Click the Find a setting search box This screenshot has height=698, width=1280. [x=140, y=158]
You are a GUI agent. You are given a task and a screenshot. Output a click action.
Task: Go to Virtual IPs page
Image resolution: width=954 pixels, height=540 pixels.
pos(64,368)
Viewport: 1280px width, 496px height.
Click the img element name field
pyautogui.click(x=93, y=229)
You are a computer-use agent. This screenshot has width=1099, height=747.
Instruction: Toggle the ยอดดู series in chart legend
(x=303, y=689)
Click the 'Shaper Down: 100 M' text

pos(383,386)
...
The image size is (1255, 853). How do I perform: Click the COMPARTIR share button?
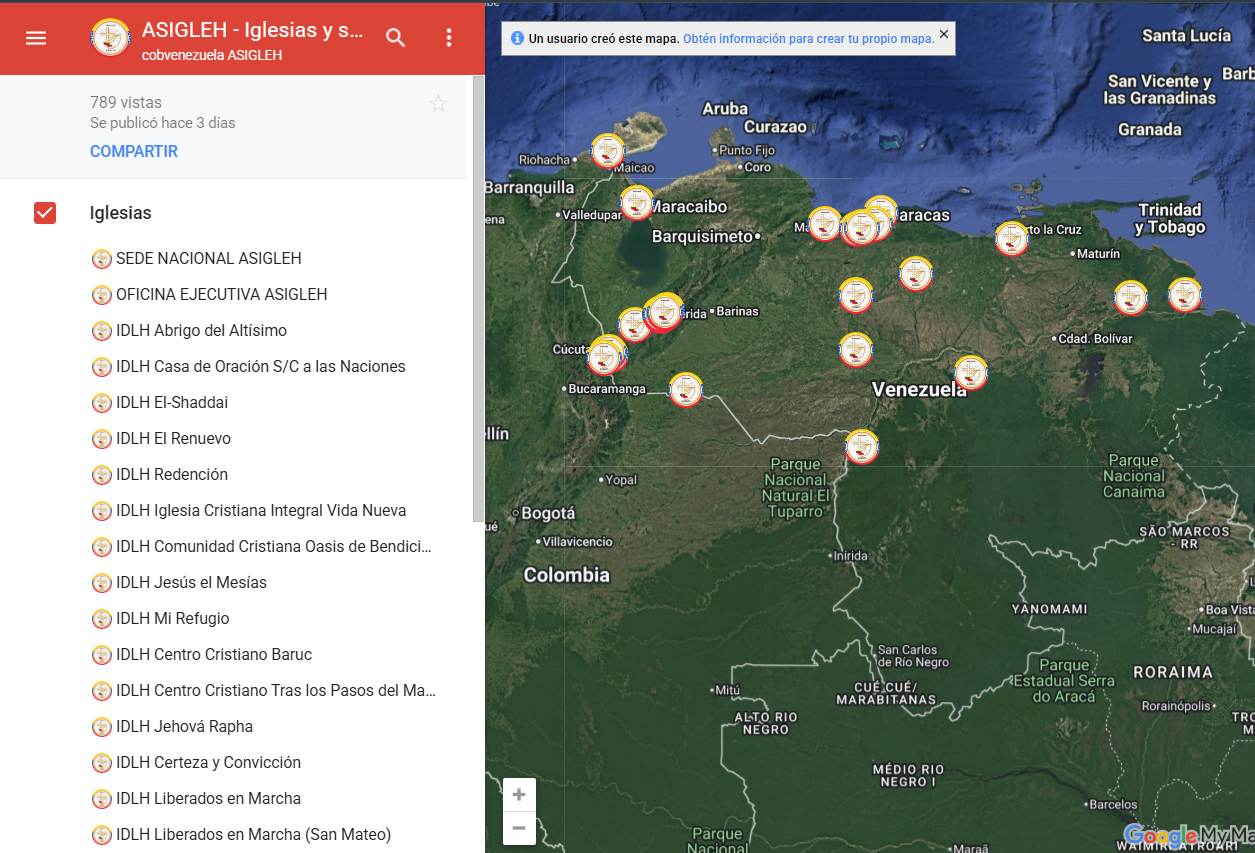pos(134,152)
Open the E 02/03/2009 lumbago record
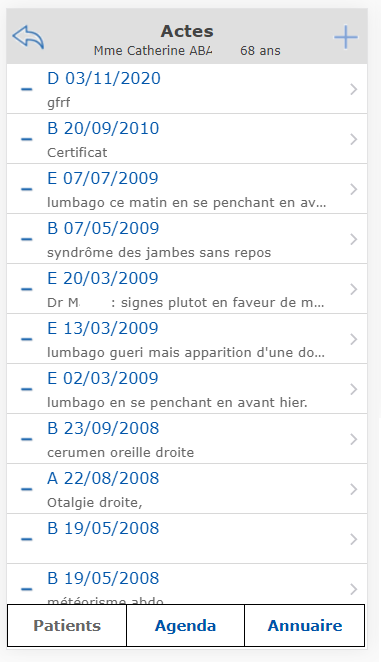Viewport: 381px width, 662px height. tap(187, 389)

**PROBLEM DESCRIPTION**: Would you print, exactly as written, every line above from the one holding "Click the Find" through the one holding "You are a computer-use", with both included and no other lines?

**SOLUTION**:
Click the Find a setting search box This screenshot has height=698, width=1280. [x=140, y=158]
You are a GUI agent. You are given a task and a screenshot. Output a click action.
Task: Go to Virtual IPs page
Image resolution: width=954 pixels, height=540 pixels.
pos(64,368)
Viewport: 1280px width, 496px height.
Click the img element name field
pyautogui.click(x=93, y=229)
You are a computer-use agent. This screenshot has width=1099, height=747.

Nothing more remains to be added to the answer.